Planning board members raised multiple concerns in deliberations: the plan's use of conceptual language that says "this conceptual plan is not to be considered final," unclear minimums and maximums for the number of section design plans (staff said the town may allow up to 96, but the planning board asked for a minimum of one section design plan per planning section), potential unintended delegation of legislative decisions to staff-level administrative review, and the absence of a finalized financial impact analysis and some consultant reviews (transportation, utilities, parks) at the level of detail the board sought. Several board members said they were uncomfortable approving or recommending approval of a document that remains subject to substantial change and where key technical reviews and clarifying language are outstanding.

After extended discussion, a board member moved "to recommend the denial of the South Village small area plan as currently presented." The motion passed with a unanimous voice vote; Connie McAdams was recorded as the seconder and the board chair announced the motion passed unanimously.

The planning board's recommendation will be forwarded to the Town of Pittsboro Board of Commissioners for their consideration at an upcoming meeting.
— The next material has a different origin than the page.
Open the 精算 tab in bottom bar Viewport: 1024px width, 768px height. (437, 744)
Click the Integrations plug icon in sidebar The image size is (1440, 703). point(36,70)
Staff told the planning board they will meet with the applicant this week, incorporate the board's comments into an updated staff analysis and draft, and return the updated material to the town board. Theresa said staff plans to: revise the small area plan's next-steps language, provide a clear table delineating which approvals are administrative and which remain legislative, remove confusing asterisks, request final consultant reports (transportation, utilities, parks), and provide the detailed financial impact analysis requested by the planning board.

The public record presented at the meeting included requests from commenters and board members that the town require a defined public comment period for future section design plans, consider a planning board liaison to applicant-staff coordination meetings, and clarify how the small area plan would interact with previously approved development agreements and the town's Unified Development Ordinance. Staff said elements of the development agreement and UDO remain enforceable and that the applicant previously agreed to meet the town standards applicable at the time of future approvals; staff also said they will add clearer language to the small area plan to reflect that interaction.

The planning board made clear it will forward its concerns and the reasons for the denial recommendation to the Board of Commissioners. The town board is expected to receive the matter in November; staff said the applicant may update the small area plan and could still seek approval from the town board even if the planning board has recommended denial.

Ending: The planning board's motion does not change the status of existing entitlements or development agreements; it is a recommendation to the Town of Pittsboro Board of Commissioners. Staff committed to provide the detailed financial analysis and revised plan language before the next decision point, and to record and forward the planning board's conditions and concerns in the materials the commissioners will consider.